Originally published in the Milwaukee Journal by Pierre-Rene Noth • Monday, July 28, 1969

The grandstand at state fair park was strangely quiet Monday. The first Midwest Rock festival — three days of the loudest and perhaps best sound Milwaukee has heard — was over.

Musically it was interesting, but, more important, it was an event, a bit of Milwaukee history. Never before had so many here had a chance to hear so much live rock for so long.

2 Days of Rain

There were 12,000 fans at the blues accented windup Sunday, bringing the festival’s official three day total to 41,000. There also were 3,800 unofficial visitors who used fake tickets or vaulted fences, festival officials said. The festival is believed to have broken even financially and talks already are underway for a second festival in the area next years.

If misery loves company, fans loved misery. Rain soaked the festival Saturday and Sunday.

The rain stalled the bawling of the electrified music but was the occasion for varied sports. Youths engaged in water fights, jumped rope, played beachball, sent Frisbees flying and chanted “p-e-a-c-e” and obscenities.

At a happening of this sort, the audience deserves a review as much as the music — perhaps more so since the sound of all the groups is far better on records than live. Rock festivals have been held all over the nation this summer and are more in the nature of a scene than a concert.

Scene Is Peaceful

The throngs generally skirted any hassle with the few troops of the establishment that were keeping an eye on things. The fans were too busy concentrating on what it was all about: Socializing, dancing in the rain, merging into the music and the community to which they feel they belong.

Music of the so-called underground variety is perhaps the strongest common bond of today’s youth, their main channel of communication.

To the older generation, the size of the throng must have come as a surprise — that many “hippies” the east side doesn’t have.

With ticket prices of $5, $6, $7 a day it was obvious that most of them weren’t penniless runaways. Many of the older (that means twenties) portion of the audience work and are “straight” five days a week, but on weekends their hearts belong to the love movement.

Festival a Revelation

For many, the festival must have been a revelation. Never had there been so large a gathering of the clan.
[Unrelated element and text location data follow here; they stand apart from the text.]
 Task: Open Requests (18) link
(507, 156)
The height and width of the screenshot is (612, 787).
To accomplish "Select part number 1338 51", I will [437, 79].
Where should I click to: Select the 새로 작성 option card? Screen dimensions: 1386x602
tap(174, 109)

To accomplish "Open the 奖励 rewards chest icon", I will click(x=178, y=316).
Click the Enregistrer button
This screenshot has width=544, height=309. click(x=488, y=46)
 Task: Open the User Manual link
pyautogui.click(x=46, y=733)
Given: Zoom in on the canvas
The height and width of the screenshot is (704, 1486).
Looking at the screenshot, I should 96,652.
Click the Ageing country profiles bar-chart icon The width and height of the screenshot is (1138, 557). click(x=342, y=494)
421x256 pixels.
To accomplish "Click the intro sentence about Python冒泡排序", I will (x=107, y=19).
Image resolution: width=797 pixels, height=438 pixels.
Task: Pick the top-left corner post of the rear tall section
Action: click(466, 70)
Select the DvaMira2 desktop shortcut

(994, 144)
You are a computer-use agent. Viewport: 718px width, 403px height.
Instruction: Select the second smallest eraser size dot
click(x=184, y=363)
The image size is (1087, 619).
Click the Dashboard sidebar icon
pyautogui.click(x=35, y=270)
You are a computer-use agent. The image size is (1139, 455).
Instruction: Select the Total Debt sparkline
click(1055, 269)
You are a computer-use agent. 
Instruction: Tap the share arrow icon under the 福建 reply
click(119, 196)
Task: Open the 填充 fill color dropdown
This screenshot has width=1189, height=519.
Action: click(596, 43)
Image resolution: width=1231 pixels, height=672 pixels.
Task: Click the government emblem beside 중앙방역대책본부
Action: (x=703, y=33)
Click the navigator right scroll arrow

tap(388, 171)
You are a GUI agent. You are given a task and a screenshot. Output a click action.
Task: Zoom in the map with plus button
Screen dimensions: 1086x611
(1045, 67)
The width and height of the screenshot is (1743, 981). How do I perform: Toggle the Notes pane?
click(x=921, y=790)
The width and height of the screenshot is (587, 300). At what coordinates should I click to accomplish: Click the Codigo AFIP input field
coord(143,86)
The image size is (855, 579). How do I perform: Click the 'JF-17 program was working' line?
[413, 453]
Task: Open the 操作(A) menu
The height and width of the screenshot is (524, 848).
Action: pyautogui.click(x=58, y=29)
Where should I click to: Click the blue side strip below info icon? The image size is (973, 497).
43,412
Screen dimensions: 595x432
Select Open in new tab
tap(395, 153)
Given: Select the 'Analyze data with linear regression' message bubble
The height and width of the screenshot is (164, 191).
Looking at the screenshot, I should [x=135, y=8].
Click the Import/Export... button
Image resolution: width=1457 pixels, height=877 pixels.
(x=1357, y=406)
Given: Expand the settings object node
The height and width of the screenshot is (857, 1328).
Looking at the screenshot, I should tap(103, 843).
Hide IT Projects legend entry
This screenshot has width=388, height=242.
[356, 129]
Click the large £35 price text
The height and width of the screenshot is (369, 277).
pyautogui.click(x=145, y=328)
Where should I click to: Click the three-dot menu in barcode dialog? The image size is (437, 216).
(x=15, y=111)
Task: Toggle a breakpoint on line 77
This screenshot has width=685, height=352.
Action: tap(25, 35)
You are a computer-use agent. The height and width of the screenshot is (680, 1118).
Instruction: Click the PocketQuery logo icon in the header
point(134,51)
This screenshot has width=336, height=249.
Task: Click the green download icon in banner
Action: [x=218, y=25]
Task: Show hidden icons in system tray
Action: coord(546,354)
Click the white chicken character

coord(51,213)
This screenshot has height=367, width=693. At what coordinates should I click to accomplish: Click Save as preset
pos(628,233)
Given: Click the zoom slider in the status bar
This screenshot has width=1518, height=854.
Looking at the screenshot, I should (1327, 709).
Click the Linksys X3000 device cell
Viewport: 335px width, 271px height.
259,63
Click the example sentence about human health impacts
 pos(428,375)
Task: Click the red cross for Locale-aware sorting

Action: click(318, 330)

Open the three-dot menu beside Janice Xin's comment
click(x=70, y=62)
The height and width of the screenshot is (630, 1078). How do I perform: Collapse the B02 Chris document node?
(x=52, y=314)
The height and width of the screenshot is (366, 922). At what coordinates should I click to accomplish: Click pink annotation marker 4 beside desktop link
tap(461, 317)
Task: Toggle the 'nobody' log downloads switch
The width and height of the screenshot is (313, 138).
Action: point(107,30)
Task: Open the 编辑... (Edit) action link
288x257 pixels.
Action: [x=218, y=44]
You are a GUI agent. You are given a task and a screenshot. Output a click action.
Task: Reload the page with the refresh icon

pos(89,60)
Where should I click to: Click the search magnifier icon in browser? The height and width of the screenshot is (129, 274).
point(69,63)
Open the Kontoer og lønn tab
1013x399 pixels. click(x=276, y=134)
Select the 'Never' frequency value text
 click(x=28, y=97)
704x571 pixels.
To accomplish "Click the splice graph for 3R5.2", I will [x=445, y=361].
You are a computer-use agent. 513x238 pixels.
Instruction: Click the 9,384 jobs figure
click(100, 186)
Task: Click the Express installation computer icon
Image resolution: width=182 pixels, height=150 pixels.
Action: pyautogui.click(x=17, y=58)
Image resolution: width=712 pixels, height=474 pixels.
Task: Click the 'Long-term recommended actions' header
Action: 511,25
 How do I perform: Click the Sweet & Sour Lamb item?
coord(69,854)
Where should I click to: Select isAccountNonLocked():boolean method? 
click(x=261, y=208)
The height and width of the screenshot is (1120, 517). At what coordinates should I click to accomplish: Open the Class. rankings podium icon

It was a park filled with bell-bottoms, a display of the conformity of nonconformity.

The music that drew them, however, was not conformist but experimental. Rhythm and blues today are a constant questing, an innovative willingness, a merging of all that is new with some of the best of the old.

No longer is rock sound created by two oversimplified guitars, a drum and a grunter. Now there are flutes, organs, saxophones, cellos, trained vocalists.

Theatrics Aplenty

As well demonstrated Sunday by the various groups, rock is no longer just a budding, throbbing beat. Now there are long breaks of pure jazz sound, plenty of solos, softness and gentleness for soft and gentle topics, angry and electronic pulsations for angering and electric issues.

There’s still plenty of the bouncing and jouncing around on stage that reminds one of the theatrics of professional wrestling — the MC5 has a very obviously choreographed one-two-three kick, all fall down, squirm in ecstasy, spring up for applause.

And then there’s vocalist Johnny Winter . . . at a rock festival. Rock? It’s pure, coal black blues. Perhaps it’s meant as satire, as commentary on what’s happening today, for Winter is an albino. A sound so black from one so white.

The festival illustrated that rock is no longer rock but something else, as yet nameless. Whatever its name, it emphasizes the old rock sound for use as common ground, as a starting place, and mixes in jazz, folk, the oldest oldtime blues, and amazingly clever adaptations of bits of classical.

It is the beginning of an entirely new musical thing. Beginnings are always young and perhaps that’s why the young have adopted it as their own.